空であるという意味は、仏陀の教えの十二縁起で明らかにされる。すべてこの世に存在するものは縁によって起るものである。万物は因縁により生ずる。この世の存在で永遠不変の固定的実体はないのである。これは仏陀が発見された真実である。この世のすべては現象的世界とみるのである。五蘊は空であるということ、すなわち現象世界には永遠はない、空であることを認識することを空観という。
十二縁起の教えは「無明」にはじまる。「渇愛」から「老死」にいたる。「無明」がなくなれば「老死」はなくなる。菩薩になる道を一歩一歩すすむことを教えるのである。
仏陀は四つの真実を教える。
1、苦 人生は苦しみに満ちている。
2、集 苦には原因がある。
3、滅 原因を滅ぼせば、苦が滅する。
4、道 滅ぼす方法がある。
苦しみは、四苦八苦といわれ、四苦は生老病死、それと愛別離苦、怨憎会苦、求不得苦、五蘊盛苦があげられる。

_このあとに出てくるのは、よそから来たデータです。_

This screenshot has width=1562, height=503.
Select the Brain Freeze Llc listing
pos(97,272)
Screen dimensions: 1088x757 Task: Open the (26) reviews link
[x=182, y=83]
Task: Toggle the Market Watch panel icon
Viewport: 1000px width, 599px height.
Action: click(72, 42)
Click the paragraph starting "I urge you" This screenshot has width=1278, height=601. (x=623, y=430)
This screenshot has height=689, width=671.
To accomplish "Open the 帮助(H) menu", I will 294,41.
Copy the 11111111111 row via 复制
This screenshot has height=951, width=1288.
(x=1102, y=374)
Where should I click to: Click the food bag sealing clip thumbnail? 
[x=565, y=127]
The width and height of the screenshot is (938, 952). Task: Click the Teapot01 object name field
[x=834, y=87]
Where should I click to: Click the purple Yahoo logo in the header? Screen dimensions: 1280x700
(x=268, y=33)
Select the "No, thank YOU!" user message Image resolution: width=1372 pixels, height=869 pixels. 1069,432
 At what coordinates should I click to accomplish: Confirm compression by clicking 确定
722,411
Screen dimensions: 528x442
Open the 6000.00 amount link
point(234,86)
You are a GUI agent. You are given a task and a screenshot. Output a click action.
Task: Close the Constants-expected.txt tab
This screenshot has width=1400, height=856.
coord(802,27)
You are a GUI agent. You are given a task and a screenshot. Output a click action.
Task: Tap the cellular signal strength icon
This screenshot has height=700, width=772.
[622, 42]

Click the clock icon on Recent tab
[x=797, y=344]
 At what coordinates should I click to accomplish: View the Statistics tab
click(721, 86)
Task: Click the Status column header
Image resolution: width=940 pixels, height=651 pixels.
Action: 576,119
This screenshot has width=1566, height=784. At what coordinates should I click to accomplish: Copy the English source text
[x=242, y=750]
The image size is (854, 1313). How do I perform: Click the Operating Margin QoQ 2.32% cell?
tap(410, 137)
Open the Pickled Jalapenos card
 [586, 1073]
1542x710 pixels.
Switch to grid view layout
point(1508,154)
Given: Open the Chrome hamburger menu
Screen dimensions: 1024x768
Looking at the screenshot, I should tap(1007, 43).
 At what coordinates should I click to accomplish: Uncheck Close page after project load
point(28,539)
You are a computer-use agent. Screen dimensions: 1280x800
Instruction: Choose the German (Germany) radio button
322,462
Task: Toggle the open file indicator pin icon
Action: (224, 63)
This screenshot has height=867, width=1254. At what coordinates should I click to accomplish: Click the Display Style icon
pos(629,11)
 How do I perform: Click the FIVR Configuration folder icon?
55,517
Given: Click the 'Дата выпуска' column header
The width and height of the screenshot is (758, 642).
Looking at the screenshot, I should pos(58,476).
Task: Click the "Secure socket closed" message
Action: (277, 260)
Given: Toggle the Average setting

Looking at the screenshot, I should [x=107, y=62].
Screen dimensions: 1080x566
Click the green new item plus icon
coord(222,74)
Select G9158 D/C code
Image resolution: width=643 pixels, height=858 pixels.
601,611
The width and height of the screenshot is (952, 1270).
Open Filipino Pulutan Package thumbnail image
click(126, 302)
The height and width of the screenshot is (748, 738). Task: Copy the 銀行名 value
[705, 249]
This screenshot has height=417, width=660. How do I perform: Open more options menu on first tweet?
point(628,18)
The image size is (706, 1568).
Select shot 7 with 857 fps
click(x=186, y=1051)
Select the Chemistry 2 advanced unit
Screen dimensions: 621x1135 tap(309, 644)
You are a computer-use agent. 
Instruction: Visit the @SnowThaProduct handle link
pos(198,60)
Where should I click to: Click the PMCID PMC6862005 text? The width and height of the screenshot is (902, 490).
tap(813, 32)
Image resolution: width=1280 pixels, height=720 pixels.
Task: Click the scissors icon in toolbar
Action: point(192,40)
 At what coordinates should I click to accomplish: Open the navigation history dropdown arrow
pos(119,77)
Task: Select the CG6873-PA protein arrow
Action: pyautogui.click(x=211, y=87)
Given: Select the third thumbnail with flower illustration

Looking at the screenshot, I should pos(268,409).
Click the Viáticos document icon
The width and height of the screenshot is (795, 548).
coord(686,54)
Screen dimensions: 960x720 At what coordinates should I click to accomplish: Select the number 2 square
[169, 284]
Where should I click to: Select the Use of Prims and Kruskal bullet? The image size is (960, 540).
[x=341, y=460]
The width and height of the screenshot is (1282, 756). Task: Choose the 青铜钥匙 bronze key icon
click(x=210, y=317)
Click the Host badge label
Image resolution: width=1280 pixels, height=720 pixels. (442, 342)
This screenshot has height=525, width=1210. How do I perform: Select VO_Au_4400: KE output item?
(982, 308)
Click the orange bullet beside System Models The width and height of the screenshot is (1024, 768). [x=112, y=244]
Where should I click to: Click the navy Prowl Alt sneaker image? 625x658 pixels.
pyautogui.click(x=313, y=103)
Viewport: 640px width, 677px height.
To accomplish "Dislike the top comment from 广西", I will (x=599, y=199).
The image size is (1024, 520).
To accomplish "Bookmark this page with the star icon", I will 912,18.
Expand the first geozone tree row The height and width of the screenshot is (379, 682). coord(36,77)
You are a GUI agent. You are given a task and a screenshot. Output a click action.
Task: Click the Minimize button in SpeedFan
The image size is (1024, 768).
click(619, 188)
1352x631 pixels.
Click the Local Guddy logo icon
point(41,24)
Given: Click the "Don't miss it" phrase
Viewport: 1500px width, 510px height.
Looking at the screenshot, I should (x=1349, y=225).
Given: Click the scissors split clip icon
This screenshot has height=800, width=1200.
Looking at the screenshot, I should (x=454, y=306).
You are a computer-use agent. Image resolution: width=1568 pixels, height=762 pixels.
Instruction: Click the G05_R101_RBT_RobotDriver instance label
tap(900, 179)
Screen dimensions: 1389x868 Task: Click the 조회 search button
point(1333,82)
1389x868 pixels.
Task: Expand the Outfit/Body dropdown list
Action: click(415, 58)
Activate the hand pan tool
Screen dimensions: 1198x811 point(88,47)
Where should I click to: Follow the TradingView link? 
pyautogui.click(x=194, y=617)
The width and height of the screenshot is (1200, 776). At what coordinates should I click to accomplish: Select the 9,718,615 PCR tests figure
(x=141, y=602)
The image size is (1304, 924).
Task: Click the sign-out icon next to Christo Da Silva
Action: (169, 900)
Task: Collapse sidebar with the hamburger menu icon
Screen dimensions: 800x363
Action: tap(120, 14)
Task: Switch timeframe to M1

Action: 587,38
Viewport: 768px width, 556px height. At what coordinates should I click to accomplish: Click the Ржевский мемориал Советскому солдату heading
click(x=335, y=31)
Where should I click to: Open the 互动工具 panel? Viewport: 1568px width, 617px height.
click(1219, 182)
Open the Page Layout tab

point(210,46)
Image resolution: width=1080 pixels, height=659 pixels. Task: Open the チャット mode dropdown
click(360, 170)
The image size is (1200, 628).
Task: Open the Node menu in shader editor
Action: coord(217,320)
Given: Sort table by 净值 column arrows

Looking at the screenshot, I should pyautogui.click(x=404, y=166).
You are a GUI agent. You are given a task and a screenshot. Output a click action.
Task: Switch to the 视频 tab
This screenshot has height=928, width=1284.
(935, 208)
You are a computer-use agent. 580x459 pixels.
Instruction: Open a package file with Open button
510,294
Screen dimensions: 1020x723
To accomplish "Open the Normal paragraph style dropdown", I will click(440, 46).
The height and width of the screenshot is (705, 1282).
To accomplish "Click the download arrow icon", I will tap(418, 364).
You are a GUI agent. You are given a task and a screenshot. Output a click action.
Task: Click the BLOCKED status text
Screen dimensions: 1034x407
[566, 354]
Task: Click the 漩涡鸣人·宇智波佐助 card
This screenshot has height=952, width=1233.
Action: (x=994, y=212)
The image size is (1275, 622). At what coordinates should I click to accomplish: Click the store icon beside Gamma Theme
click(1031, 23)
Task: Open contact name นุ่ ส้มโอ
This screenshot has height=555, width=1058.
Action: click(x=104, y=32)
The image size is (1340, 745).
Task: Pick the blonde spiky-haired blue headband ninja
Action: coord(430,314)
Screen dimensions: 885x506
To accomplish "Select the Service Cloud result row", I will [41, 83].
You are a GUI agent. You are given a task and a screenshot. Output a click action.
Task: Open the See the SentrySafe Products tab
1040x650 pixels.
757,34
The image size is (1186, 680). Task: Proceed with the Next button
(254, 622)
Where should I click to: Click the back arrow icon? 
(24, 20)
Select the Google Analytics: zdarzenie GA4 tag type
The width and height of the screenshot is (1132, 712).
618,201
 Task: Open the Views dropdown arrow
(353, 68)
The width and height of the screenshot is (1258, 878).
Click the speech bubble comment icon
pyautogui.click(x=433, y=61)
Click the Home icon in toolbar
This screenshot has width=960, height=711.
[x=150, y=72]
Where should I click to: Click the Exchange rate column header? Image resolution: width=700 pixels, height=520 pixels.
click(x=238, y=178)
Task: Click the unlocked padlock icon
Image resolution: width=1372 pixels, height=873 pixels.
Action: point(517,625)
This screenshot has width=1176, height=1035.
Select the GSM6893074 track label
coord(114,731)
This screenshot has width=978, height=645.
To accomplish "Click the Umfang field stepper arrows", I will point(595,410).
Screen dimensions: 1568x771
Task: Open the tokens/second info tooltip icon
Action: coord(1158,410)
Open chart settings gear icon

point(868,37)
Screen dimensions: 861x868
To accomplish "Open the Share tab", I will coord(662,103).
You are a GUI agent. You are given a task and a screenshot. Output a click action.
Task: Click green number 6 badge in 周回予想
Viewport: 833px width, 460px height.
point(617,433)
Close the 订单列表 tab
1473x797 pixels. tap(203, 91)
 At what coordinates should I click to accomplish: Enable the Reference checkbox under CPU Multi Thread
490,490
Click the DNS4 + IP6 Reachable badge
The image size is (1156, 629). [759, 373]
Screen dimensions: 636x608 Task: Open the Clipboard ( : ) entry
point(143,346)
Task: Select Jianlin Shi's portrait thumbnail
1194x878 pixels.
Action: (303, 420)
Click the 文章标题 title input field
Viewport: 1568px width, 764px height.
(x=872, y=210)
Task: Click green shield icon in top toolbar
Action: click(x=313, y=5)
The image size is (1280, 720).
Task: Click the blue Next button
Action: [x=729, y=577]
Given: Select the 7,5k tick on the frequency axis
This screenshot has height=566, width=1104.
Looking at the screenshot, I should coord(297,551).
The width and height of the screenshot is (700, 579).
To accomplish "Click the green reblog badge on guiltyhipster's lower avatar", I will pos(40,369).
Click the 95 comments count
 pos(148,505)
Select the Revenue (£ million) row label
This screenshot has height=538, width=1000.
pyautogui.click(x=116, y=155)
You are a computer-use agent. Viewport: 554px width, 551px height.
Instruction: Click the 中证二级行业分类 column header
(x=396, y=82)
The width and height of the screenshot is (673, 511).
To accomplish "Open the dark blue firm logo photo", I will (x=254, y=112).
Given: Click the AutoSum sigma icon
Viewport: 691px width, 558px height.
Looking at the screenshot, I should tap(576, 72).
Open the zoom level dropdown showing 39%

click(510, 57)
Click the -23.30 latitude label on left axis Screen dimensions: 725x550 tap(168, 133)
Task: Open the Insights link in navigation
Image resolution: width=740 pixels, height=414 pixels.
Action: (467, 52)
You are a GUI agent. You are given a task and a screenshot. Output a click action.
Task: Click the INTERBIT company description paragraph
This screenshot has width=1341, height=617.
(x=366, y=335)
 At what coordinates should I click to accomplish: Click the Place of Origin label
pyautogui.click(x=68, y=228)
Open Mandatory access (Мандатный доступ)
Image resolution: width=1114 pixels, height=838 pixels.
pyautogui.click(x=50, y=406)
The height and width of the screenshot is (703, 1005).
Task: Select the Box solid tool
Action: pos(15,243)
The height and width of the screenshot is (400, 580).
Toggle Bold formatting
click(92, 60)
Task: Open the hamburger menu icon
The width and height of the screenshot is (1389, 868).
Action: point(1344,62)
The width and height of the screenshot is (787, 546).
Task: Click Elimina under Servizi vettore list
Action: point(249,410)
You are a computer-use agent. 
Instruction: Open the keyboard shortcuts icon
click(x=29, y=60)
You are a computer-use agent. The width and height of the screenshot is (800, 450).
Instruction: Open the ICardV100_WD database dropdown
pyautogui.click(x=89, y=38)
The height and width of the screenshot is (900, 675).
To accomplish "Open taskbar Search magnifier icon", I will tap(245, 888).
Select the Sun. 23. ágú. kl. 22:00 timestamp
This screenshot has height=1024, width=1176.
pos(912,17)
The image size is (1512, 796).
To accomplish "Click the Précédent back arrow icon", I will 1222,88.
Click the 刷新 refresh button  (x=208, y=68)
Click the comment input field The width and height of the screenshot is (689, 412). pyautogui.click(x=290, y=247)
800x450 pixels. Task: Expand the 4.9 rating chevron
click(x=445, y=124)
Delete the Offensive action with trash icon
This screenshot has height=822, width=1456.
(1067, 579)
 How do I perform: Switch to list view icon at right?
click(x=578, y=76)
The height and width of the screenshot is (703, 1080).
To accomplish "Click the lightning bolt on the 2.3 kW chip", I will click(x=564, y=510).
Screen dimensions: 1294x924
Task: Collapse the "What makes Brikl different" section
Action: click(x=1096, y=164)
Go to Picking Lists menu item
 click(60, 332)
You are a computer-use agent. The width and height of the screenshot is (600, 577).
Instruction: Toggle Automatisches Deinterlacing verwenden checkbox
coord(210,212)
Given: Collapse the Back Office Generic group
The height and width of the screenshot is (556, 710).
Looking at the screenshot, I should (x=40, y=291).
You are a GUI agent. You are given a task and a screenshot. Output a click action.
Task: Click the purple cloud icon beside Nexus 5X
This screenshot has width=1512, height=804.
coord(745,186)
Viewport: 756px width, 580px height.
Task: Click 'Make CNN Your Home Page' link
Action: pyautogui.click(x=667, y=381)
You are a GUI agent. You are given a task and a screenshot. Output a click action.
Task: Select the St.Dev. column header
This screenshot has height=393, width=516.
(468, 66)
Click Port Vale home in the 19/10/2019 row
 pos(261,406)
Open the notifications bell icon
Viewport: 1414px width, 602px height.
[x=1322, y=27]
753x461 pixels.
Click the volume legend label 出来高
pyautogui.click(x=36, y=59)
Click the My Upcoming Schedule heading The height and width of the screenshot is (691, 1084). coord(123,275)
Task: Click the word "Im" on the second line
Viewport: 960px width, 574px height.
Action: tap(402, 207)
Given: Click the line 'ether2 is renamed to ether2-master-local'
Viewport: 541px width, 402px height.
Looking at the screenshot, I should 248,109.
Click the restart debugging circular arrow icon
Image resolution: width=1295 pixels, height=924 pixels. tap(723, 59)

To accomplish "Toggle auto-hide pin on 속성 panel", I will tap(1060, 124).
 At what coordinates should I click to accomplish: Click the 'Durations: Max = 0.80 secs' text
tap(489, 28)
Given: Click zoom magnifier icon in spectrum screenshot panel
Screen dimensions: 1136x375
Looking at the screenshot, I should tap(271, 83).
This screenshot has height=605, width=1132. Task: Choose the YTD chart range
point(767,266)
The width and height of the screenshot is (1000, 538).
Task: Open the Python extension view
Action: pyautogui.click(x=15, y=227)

この世の苦悩をいかにほろぼすか、仏陀は教える。この世の現象として存在することがらを、智慧の目で真実を見きわめることが空観でみることなのです。
しかしこの世は現象世界であり現実に存在するものであり、無常の世から逃れることは出来ない。「空即是色」なのです。
不生不滅、不垢不浄、不増不減
この世の現象世界では生滅、垢浄、増減の相対的世界である。しかし空観でみれば、変化しない永遠の世界にかわる。
無無明、無無明尽、無老死、無老死尽
無明からはじまり老死まで十二縁起でこの現象世界は説明される。存在は現象としてあるのである。
無苦集滅道
仏陀が明らかにした苦集滅道さえも空観によってこだわりを捨てることで無となる。
心無罣礙、無罣礙故、無有恐怖、遠離一切顛倒夢想、究竟涅槃
執着を捨てこだわりがないから恐れることもなく、顛倒した心を遠く離れて永遠の平安に入っていけるのである。悟りの世界は英語でspiritual enlightenment 経典は呪文で終わるが彼岸に往ける幸せを念じているのです。
以上、岩波文庫 般若心経 中村元 紀野一義訳註によるものです。